2015’te Cannes’da Altın Palmiye için yarışan ve İstanbul, Ankara ve Malatya film festivallerinde En İyi Kısa Film seçilen “Salı” ile tanıdığımız yönetmen ve senarist Ziya Demirel’in ilk uzun metraj filmi “Ela ile Hilmi ve Ali”, ilk gösterimini 41. İstanbul Film Festivali’nde yapıyor. Yapımcılığını Anna Maria Aslanoğlu’nun üstlendiği film, 17 Nisan Pazar günü saat 13:30’da Atlas 1948 Sineması’nda seyirciyle buluşacak ve festivalin Ulusal Uzun Film Yarışması’nda jüri karşısına çıkacak. Başrollerini Ece Yüksel, Serkan Keskin ve Denizhan Akbaba’nın paylaştığı film, aynı apartmanda yaşayan farklı yaşlara ve dünyalara sahip Ela, Hilmi ve Ali’nin peşinde karanlık, kışkırtıcı ve kara mizahı bol bir hikâye anlatıyor. Senaryosunu Nazlı Elif Durlu ve Ziya Demirel’in birlikte yazdığı filmin görüntü yönetmenliğini Doron Tempert üstlenirken, kurgusunu Selda Taşkın ve Henrique Cartaxo, sanat yönetmenliğini Gülay Doğan ve müziklerini Okan Kaya yaptı.

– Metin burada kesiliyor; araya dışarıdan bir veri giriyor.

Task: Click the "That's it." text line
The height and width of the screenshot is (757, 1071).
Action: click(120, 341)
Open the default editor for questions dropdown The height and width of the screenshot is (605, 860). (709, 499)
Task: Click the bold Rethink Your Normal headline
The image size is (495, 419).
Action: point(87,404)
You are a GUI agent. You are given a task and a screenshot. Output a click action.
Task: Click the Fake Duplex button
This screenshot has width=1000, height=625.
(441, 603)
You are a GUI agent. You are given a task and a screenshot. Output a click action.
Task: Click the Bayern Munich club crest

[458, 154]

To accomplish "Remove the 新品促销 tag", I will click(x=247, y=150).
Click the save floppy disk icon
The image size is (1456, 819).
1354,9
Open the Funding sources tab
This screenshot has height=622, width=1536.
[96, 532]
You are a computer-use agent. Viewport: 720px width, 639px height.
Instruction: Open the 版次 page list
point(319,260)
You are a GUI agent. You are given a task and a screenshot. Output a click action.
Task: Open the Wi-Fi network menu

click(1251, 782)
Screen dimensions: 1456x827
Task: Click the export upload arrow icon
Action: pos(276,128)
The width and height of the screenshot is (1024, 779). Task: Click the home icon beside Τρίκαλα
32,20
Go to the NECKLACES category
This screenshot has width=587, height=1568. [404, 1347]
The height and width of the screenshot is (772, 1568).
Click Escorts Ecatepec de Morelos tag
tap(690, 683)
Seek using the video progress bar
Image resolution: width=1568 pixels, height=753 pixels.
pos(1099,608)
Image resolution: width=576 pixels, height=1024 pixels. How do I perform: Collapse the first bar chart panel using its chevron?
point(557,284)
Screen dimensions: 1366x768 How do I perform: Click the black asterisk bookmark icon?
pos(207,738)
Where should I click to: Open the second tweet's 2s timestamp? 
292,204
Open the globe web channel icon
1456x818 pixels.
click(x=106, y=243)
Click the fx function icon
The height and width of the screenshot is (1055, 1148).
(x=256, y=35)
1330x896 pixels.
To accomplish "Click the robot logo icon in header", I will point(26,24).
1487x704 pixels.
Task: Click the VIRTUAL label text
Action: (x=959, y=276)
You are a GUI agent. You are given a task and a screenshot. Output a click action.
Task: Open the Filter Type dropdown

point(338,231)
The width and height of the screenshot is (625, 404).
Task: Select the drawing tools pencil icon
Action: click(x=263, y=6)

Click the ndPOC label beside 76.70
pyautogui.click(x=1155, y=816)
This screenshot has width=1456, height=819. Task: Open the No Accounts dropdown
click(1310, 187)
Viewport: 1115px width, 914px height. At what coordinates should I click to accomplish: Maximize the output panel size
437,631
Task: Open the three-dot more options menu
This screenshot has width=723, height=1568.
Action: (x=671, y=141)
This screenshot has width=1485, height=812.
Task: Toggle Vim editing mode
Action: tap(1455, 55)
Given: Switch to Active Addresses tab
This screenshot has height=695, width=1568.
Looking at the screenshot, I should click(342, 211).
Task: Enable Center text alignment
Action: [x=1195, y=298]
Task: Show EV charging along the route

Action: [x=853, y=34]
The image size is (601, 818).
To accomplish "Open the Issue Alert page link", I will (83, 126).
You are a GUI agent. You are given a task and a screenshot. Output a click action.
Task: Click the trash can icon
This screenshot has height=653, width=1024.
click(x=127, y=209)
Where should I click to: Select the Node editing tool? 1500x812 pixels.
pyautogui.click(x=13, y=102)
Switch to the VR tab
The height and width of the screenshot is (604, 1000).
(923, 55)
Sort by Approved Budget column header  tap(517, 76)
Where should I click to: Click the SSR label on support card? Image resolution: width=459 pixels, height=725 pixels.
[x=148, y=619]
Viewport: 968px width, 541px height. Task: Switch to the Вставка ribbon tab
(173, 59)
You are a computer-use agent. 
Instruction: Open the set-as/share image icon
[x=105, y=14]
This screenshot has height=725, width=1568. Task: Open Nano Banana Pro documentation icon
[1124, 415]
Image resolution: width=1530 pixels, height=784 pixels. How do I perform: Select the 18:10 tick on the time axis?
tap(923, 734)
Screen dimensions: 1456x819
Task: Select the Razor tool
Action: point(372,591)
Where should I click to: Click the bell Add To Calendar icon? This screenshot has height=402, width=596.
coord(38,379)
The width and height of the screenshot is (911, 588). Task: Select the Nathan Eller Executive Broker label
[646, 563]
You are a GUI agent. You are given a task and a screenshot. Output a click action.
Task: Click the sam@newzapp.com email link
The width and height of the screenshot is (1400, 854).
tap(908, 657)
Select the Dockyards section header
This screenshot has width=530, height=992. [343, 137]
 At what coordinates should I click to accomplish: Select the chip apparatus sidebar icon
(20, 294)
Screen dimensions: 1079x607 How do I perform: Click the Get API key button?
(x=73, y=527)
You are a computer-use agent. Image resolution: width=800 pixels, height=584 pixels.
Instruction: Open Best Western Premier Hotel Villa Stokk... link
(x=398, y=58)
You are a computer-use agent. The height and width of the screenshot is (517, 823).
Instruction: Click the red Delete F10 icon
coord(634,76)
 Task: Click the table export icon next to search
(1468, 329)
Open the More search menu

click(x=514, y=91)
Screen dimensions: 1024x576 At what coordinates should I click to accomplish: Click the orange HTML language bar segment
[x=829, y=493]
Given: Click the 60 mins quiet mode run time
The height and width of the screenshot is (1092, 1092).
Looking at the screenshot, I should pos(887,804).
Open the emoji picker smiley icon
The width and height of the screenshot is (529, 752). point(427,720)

“Evicko” (2012) ve 2015’te Cannes Film Festivali’nde Altın Palmiye için yarışan “Salı” gibi ödüllü kısa filmleri ile tanıdığımız yönetmen Ziya Demirel’in ilk uzun kurmaca filmi “Ela ile Hilmi ve Ali”, ilk gösterimini 41. İstanbul Film Festivali’nde yapıyor. 17 Nisan Pazar günü Atlas 1948 Sineması’nda ilk kez seyirciyle buluşacak film, festivalin Ulusal Uzun Film Yarışması’nda jüri karşısına çıkacak.
Tekinsiz bir üçgen
Senaryosunu Ziya Demirel ve Nazlı Elif Durlu’nun birlikte yazdığı “Ela ile Hilmi ve Ali”nin yapımcılığını Anna Maria Aslanoğlu üstlendi. Başrollerini Ece Yüksel, Serkan Keskin ve Denizhan Akbaba’nın paylaştığı filmin konusu ise kısaca şöyle: Yılların matematik hocası Hilmi, kendinden yaşça küçük eşi Ela’yı üniversite sınavına hazırlarken, apartman görevlisinin ikidir sınıfta kalan 15 yaşındaki oğlu Ali’ye de matematik çalıştırır. Yaşları ve dünyaları farklı bu üç kişi, yalnızlıklarına merhemi birbirlerinde ararken, sınırların kalktığı ve tekinsizleşen bir üçgende kendilerini sıkışmış bulurlar.
Görüntü yönetmenliğini Doron Tempert’in yaptığı filmin kurgusunu Selda Taşkın ve Henrique Cartaxo, sanat yönetmenliğini Gülay Doğan üstlenirken, müziklerini de Okan Kaya yaptı. Proje halinde iken 2017 yılında Saraybosna Film Festivali’nin Film Geliştirme ve Ortak Yapım Marketi’nden ARTE Ödülü’nü alan film, Almanya-Türkiye Ortak Yapım Geliştirme Fonu’nun katkılarıyla ve Tanay Abbasoğlu, Öykü Canlı ile Dirk Engelhardt’ın ortak yapımcılığında hayata geçti.